**What is needed**
Write out, as an exact transcription, the line that has "Task: Open external link for Name Field" and each line after it through the end of the data below.

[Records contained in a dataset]
════
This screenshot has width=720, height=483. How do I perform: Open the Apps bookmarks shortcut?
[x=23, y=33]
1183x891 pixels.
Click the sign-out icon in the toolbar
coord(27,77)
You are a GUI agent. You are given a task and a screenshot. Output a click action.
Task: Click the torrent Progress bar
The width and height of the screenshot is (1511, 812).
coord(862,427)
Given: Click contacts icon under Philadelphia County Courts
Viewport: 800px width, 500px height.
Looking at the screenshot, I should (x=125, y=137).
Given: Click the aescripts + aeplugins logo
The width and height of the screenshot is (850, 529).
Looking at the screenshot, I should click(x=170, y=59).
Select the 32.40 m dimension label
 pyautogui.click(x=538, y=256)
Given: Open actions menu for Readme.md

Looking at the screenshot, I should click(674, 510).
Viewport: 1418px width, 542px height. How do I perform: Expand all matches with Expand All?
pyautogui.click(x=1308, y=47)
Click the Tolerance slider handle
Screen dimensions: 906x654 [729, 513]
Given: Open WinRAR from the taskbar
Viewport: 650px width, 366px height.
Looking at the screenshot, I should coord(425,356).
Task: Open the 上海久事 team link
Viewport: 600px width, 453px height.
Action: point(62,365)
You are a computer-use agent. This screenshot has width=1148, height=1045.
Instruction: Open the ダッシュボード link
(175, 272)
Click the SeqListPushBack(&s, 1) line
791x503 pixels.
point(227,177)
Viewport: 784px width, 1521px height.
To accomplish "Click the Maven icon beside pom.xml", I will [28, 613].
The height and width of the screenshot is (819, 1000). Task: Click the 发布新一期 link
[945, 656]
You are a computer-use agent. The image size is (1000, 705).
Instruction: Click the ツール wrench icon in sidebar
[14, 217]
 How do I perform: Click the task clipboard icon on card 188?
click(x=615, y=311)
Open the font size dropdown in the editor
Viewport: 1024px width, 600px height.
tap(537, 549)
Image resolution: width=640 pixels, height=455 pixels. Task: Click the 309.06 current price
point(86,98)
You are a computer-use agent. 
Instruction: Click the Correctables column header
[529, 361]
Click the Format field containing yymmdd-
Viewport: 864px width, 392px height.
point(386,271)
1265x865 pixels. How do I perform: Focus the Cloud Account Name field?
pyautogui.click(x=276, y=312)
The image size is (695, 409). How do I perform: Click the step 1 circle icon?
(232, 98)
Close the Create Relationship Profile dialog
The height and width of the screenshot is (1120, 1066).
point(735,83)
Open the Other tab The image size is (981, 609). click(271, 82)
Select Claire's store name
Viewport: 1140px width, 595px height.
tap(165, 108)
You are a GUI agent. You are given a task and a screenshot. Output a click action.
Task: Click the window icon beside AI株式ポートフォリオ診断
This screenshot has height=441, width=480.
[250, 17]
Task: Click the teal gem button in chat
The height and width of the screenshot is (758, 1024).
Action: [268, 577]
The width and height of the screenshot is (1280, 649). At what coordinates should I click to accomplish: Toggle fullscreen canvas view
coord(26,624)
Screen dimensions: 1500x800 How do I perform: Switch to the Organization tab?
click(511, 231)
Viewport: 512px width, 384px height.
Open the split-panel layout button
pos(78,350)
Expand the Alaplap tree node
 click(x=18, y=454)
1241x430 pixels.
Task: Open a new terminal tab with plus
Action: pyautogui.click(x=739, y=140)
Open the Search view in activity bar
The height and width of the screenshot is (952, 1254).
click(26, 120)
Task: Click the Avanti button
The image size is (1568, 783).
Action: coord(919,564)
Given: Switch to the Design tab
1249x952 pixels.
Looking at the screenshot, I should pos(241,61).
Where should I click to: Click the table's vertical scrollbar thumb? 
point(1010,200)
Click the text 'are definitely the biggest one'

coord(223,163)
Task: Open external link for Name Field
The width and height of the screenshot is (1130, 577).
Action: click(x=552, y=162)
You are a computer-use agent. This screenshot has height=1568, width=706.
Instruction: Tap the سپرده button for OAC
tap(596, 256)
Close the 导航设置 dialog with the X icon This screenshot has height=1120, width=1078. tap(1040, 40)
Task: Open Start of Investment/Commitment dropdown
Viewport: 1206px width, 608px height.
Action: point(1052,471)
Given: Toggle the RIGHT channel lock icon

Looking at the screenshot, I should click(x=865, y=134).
════
**Task output**
Task: Open external link for Name Field
The width and height of the screenshot is (1130, 577).
Action: click(x=552, y=162)
You are a computer-use agent. This screenshot has height=1568, width=706.
Instruction: Tap the سپرده button for OAC
tap(596, 256)
Close the 导航设置 dialog with the X icon This screenshot has height=1120, width=1078. tap(1040, 40)
Task: Open Start of Investment/Commitment dropdown
Viewport: 1206px width, 608px height.
Action: point(1052,471)
Given: Toggle the RIGHT channel lock icon

Looking at the screenshot, I should click(x=865, y=134).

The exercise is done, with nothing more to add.